HOW TO COMPLETE THIS TASK
Produce the same data once more, line for line.

SUPPLIED MATERIAL
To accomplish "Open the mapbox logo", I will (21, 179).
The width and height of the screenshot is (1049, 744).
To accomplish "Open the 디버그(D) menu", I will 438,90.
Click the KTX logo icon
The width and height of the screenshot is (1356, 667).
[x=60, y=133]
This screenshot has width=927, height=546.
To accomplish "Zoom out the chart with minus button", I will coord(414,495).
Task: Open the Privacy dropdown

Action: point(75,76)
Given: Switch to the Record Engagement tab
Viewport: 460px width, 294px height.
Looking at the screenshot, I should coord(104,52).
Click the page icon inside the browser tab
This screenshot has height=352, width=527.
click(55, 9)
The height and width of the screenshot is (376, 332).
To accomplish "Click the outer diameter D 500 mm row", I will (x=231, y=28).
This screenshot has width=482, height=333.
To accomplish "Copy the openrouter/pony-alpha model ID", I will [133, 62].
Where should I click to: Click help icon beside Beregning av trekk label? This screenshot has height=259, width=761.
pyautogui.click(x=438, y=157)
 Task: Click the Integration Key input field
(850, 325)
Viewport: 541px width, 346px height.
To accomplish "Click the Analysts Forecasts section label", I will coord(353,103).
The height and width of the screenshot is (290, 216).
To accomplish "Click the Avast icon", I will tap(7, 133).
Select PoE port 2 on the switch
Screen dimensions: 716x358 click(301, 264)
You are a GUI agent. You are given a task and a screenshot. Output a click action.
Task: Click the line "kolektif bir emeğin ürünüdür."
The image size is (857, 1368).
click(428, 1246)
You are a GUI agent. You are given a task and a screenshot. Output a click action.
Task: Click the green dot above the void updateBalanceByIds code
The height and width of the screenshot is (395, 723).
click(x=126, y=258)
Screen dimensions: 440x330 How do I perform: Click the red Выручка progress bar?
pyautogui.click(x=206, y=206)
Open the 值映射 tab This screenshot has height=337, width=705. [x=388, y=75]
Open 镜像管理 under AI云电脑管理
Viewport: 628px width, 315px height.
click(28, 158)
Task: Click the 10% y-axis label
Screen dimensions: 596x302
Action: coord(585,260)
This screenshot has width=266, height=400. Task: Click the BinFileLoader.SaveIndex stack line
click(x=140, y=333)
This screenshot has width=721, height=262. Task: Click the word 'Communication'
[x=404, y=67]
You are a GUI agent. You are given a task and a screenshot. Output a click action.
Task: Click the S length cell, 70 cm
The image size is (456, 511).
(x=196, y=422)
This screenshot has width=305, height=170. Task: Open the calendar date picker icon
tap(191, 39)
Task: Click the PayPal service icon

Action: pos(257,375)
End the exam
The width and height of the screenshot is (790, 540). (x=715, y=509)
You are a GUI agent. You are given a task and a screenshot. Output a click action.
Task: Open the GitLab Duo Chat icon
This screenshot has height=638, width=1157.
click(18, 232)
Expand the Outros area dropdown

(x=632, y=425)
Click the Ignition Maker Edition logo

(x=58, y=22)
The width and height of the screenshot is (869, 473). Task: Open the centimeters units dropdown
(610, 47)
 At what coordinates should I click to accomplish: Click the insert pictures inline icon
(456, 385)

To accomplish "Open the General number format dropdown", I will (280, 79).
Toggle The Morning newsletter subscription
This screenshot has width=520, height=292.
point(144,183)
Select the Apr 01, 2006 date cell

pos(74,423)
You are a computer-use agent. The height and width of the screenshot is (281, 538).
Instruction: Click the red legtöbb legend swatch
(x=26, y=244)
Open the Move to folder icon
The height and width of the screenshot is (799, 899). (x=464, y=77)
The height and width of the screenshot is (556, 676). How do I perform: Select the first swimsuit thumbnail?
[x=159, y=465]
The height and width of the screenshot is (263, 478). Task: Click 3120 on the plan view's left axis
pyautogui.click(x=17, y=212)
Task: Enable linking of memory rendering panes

TASK RESPONSE
To accomplish "Open the mapbox logo", I will (21, 179).
The width and height of the screenshot is (1049, 744).
To accomplish "Open the 디버그(D) menu", I will 438,90.
Click the KTX logo icon
The width and height of the screenshot is (1356, 667).
[x=60, y=133]
This screenshot has width=927, height=546.
To accomplish "Zoom out the chart with minus button", I will coord(414,495).
Task: Open the Privacy dropdown

Action: point(75,76)
Given: Switch to the Record Engagement tab
Viewport: 460px width, 294px height.
Looking at the screenshot, I should coord(104,52).
Click the page icon inside the browser tab
This screenshot has height=352, width=527.
click(55, 9)
The height and width of the screenshot is (376, 332).
To accomplish "Click the outer diameter D 500 mm row", I will (x=231, y=28).
This screenshot has width=482, height=333.
To accomplish "Copy the openrouter/pony-alpha model ID", I will [133, 62].
Where should I click to: Click help icon beside Beregning av trekk label? This screenshot has height=259, width=761.
pyautogui.click(x=438, y=157)
 Task: Click the Integration Key input field
(850, 325)
Viewport: 541px width, 346px height.
To accomplish "Click the Analysts Forecasts section label", I will coord(353,103).
The height and width of the screenshot is (290, 216).
To accomplish "Click the Avast icon", I will tap(7, 133).
Select PoE port 2 on the switch
Screen dimensions: 716x358 click(301, 264)
You are a GUI agent. You are given a task and a screenshot. Output a click action.
Task: Click the line "kolektif bir emeğin ürünüdür."
The image size is (857, 1368).
click(428, 1246)
You are a GUI agent. You are given a task and a screenshot. Output a click action.
Task: Click the green dot above the void updateBalanceByIds code
The height and width of the screenshot is (395, 723).
click(x=126, y=258)
Screen dimensions: 440x330 How do I perform: Click the red Выручка progress bar?
pyautogui.click(x=206, y=206)
Open the 值映射 tab This screenshot has height=337, width=705. [x=388, y=75]
Open 镜像管理 under AI云电脑管理
Viewport: 628px width, 315px height.
click(28, 158)
Task: Click the 10% y-axis label
Screen dimensions: 596x302
Action: coord(585,260)
This screenshot has width=266, height=400. Task: Click the BinFileLoader.SaveIndex stack line
click(x=140, y=333)
This screenshot has width=721, height=262. Task: Click the word 'Communication'
[x=404, y=67]
You are a GUI agent. You are given a task and a screenshot. Output a click action.
Task: Click the S length cell, 70 cm
The image size is (456, 511).
(x=196, y=422)
This screenshot has width=305, height=170. Task: Open the calendar date picker icon
tap(191, 39)
Task: Click the PayPal service icon

Action: pos(257,375)
End the exam
The width and height of the screenshot is (790, 540). (x=715, y=509)
You are a GUI agent. You are given a task and a screenshot. Output a click action.
Task: Open the GitLab Duo Chat icon
This screenshot has height=638, width=1157.
click(18, 232)
Expand the Outros area dropdown

(x=632, y=425)
Click the Ignition Maker Edition logo

(x=58, y=22)
The width and height of the screenshot is (869, 473). Task: Open the centimeters units dropdown
(610, 47)
 At what coordinates should I click to accomplish: Click the insert pictures inline icon
(456, 385)

To accomplish "Open the General number format dropdown", I will (280, 79).
Toggle The Morning newsletter subscription
This screenshot has width=520, height=292.
point(144,183)
Select the Apr 01, 2006 date cell

pos(74,423)
You are a computer-use agent. The height and width of the screenshot is (281, 538).
Instruction: Click the red legtöbb legend swatch
(x=26, y=244)
Open the Move to folder icon
The height and width of the screenshot is (799, 899). (x=464, y=77)
The height and width of the screenshot is (556, 676). How do I perform: Select the first swimsuit thumbnail?
[x=159, y=465]
The height and width of the screenshot is (263, 478). Task: Click 3120 on the plan view's left axis
pyautogui.click(x=17, y=212)
Task: Enable linking of memory rendering panes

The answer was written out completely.